Uma operação policial recente que decorreu em Espanha revela a utilização de bases de dados obscuras para identificar pessoas com maior probabilidade de cair em burlas.
“Compram bases de dados, pesquisam um nome, veem que alguém está à procura de roupa na Shein, que há informação de hospitais, que alguém tem Parkinson ou outra doença e, com isso, começam a criar um perfil”, explica um polícia responsável por esta operação que desmantelou uma organização que defraudou, pelo menos, 19 milhões de euros.

Os criminosos sabem que nem todos os cidadãos têm a mesma probabilidade de cair em esquemas de investimento em criptomoedas.

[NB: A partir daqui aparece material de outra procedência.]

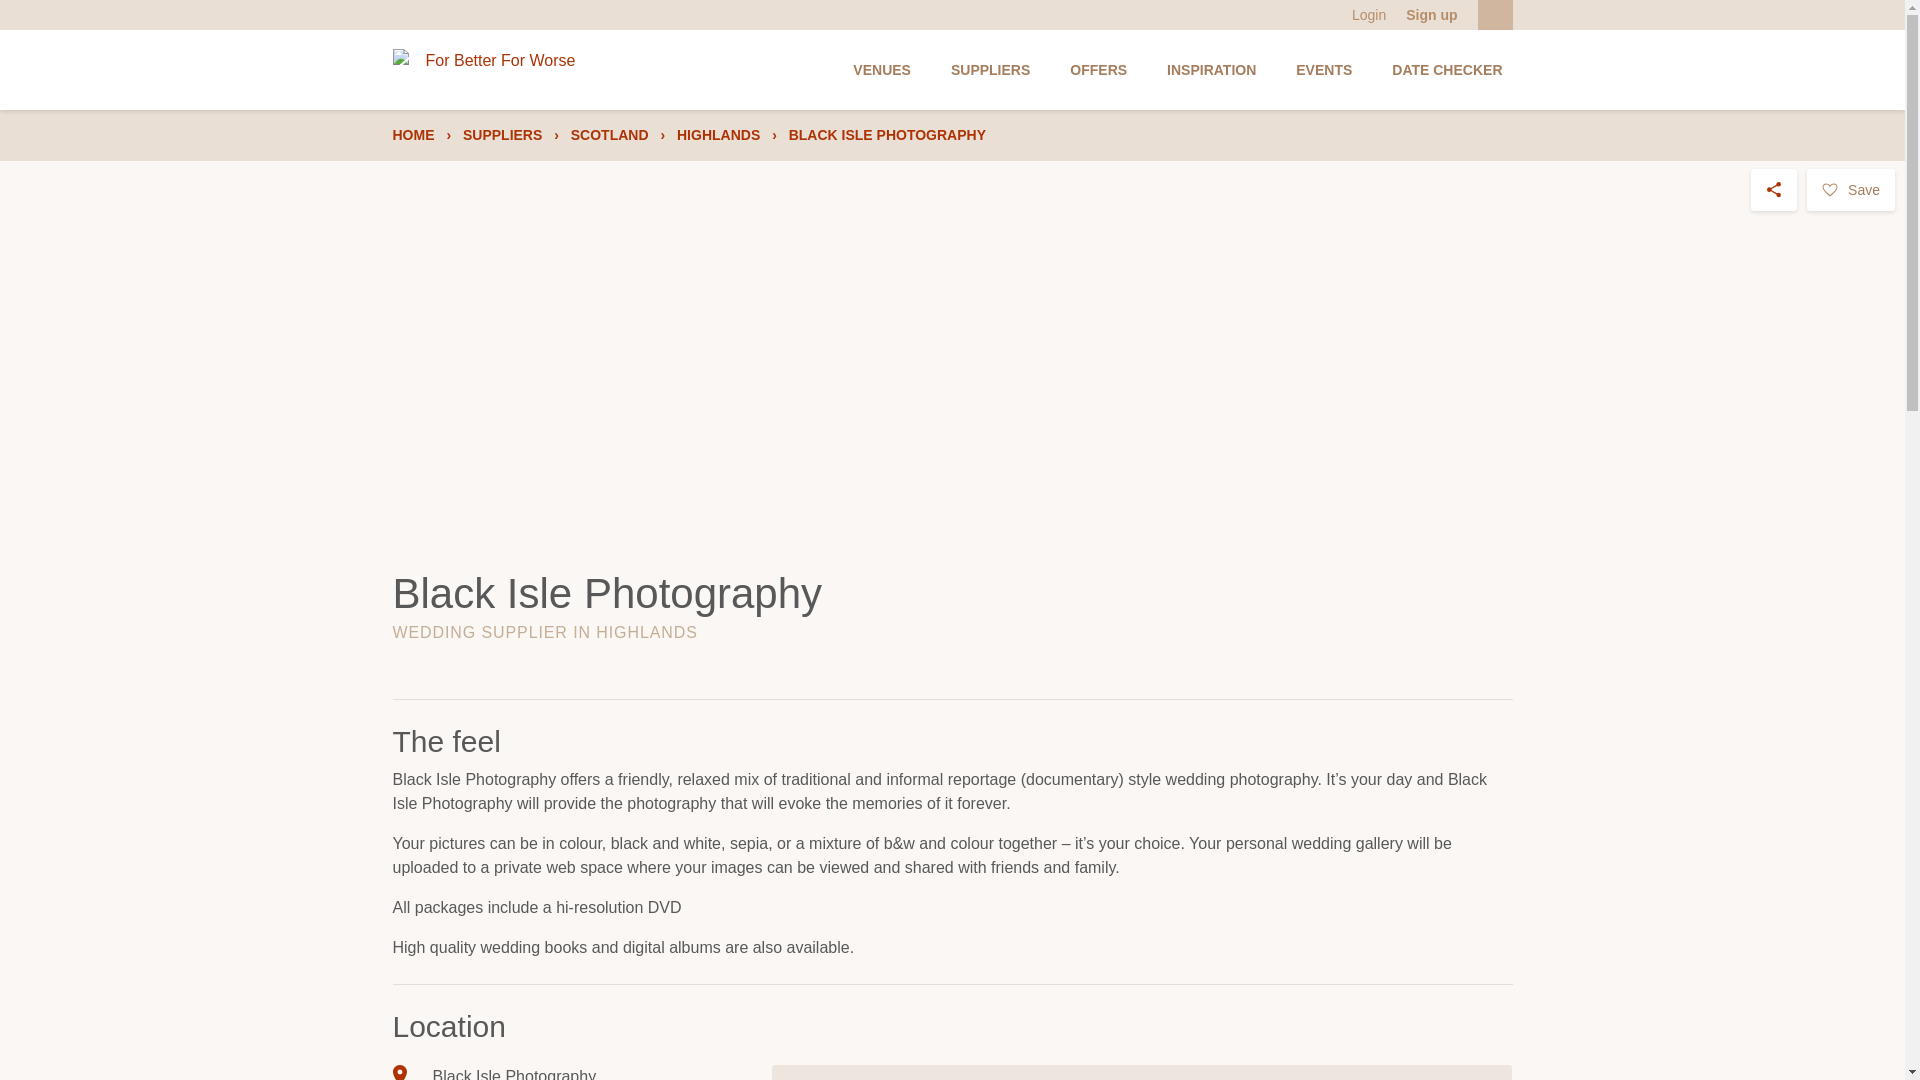  What do you see at coordinates (1324, 70) in the screenshot?
I see `EVENTS` at bounding box center [1324, 70].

Procuram formas de fazer ajustes e, assim, encontrar vítimas mais adequadas para cair nas suas campanhas de publicidade enganosa.

“Não temos vítimas atípicas, mas sim típicas: há fatores psicológicos que nos deixam mais vulneráveis ​​e que depois jogam com os seus problemas pessoais”, dizem fontes da Guarda Civil espanhola.

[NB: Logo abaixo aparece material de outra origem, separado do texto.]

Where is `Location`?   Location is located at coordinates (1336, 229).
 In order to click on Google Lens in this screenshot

“Estamos a começar a ver muitas pessoas na casa dos 80, 70, 65 anos,, na maioria, reformados. Obviamente, com dinheiro, e também pessoas com doenças, depressões, muitas em circunstâncias como a perda de familiares. Desta forma, podem envolver-se mais facilmente em ofertas de investimento sem considerar o que já existe”, acrescenta.

Como é que estes grupos conseguem ligar detalhes privados de potenciais vítimas aos seus anúncios com tecnologia de IA, que simulam figuras públicas a recomendar determinados investimentos? Tudo está relacionado com o marketing obscuro dos dados online.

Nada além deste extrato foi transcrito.